Q. We are a Canadian company who recently started to import citrus from Spain and South Africa. We’ve asked our suppliers to ship the goods on delivered basis because we don’t want to be responsible for any transportation issues. Looking at the terms of sale printed on the different Bills of Lading from various suppliers, we’ve seen CFR or CIF. How does this affect us in the event of a transportation claim?
A. (Answer provided by Trading Assistance Staff)
You may have heard about or seen International Commercial Terms or INCOTERMS such as FOB, EXW, CFR, CIF. While you may be familiar with some of them, it is important to understand what they mean. The INCOTERMS were developed to avoid costly misunderstandings by clarifying the tasks, costs and risks in the International delivery of goods from sellers to buyers. According to the latest publication from the International Chamber of Commerce (ICC), these three-letter trade terms include:
Rules for any mode of transport:
EXW: Ex Works – Risk of transit is on the buyer when product is at the disposal of the buyer.
FCA: Free Carrier – Risk of transit is on the buyer when the product has been delivered to the carrier.
CPT: Carriage Paid To – Risk of transit is on the buyer when the product has been delivered to the carrier.
CIP: Carriage and Insurance Paid to – Risk of transit is on the buyer when product has been delivered to the carrier.
DAT: Delivered at Terminal – Risk of transit is on the seller when product is placed at the disposal of the buyer at the place of named destination.
DAP: Delivered at Place – Risk of transit is on the seller when product is placed at the disposal of the buyer at the place of named destination.
DDP: Delivered Duty Paid – Risk of transit is on the seller when product is placed at the disposal of the buyer at the place of named destination but also has to pay any duty for both export and import and customs.
Rules for sea and inland waterway transport:
FAS: Free Alongside Ship – Risk of transit is on the buyer when the product is delivered to the named port of shipment.
FOB: Free on Board – Risk of transit is on the buyer when the product is (delivered to the named port of shipment.)
CFR: Cost and Freight – Risk of transit is on the buyer when the product has been delivered to the carrier but the seller is responsible to arrange and pay for costs and freight to the named port of destination.
CIF: Cost, Insurance & Freight – Risk of transit is on the buyer when the product has been delivered to the carrier but the seller is responsible to arrange and pay for costs, insurance and freight to the named port of destination.
The INCOTERMS are used in international commercial transactions to move product from point “A” to point “B”. They are not however consistently used in the produce business within North America. Instead, “F.O.B.” and the term “Delivered” and some variances of these terms have been adopted as the terms most commonly used for inland transportation within North America. These North American variations of the trade terms can be found in Section 20 of DRC’s Trading Standards found at www.fvdrc.com should you wish to compare terms used in North America to the INCOTERMS found at iccwbo.org.

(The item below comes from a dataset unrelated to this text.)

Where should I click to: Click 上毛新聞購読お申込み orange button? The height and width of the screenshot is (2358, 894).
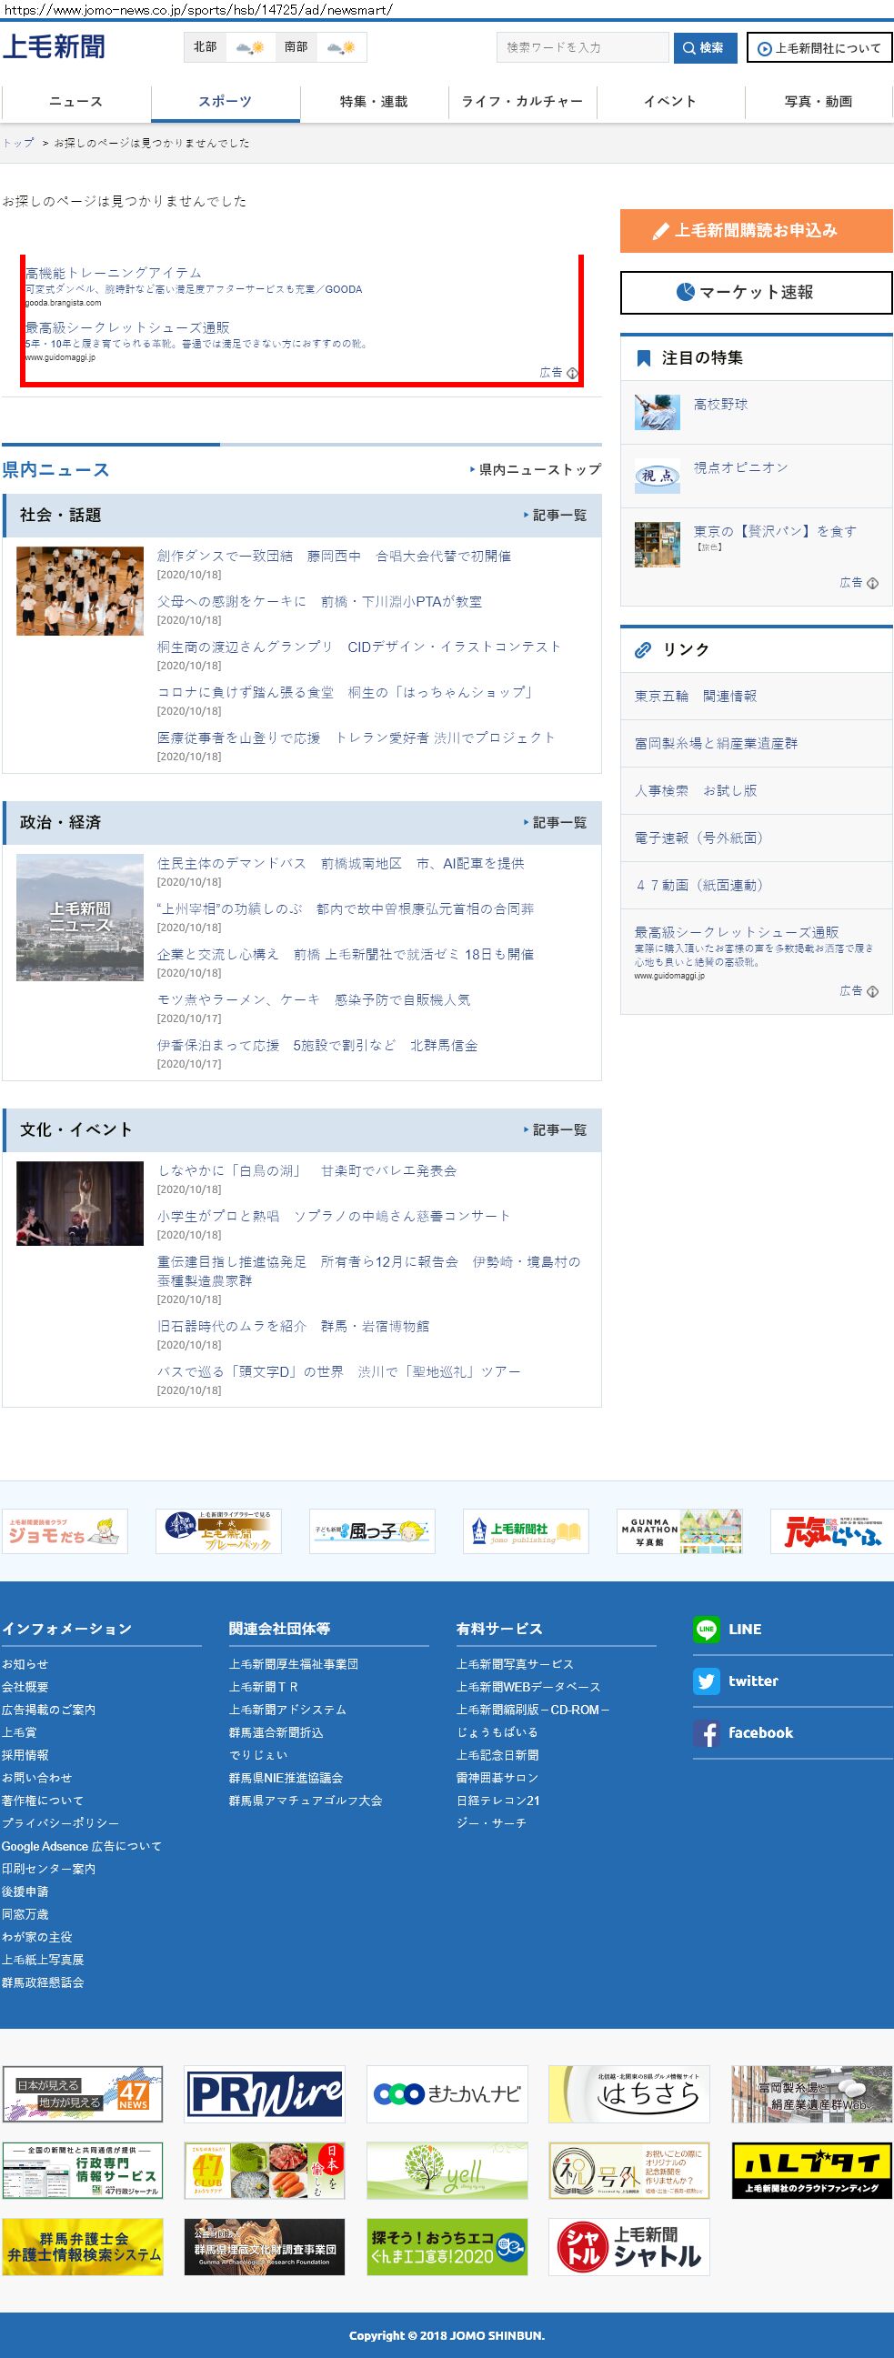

To answer your question, in the absence of an agreement on the terms of the transaction, the official documents of the transaction and DRC’s default rules will be used to establish the contract. In the event of a transportation problem, the information on the Bill of Lading is considered the contract between the transportation company and whoever is responsible for the risk in transit. In your case, CFR (Cost and Freight) and CIF (Cost, Insurance and Freight) indicate the risk of transit is on the buyer. Technically, if you continue using these terms, in the event of a transportation dispute, you would be responsible for paying the shipper/seller in full and filing the claim with the transportation firm. We strongly suggest that when dealing with product shipped by maritime transportation that you make sure that you and your supplier are in agreement regarding the risk of transit. Successfully resolving any claim requires that everyone work together. Transparency and agreement are essential in establishing rights and responsibilities of all parties. Lack of agreement and confusion over terms may not only cost you money, but valuable trading partners as well.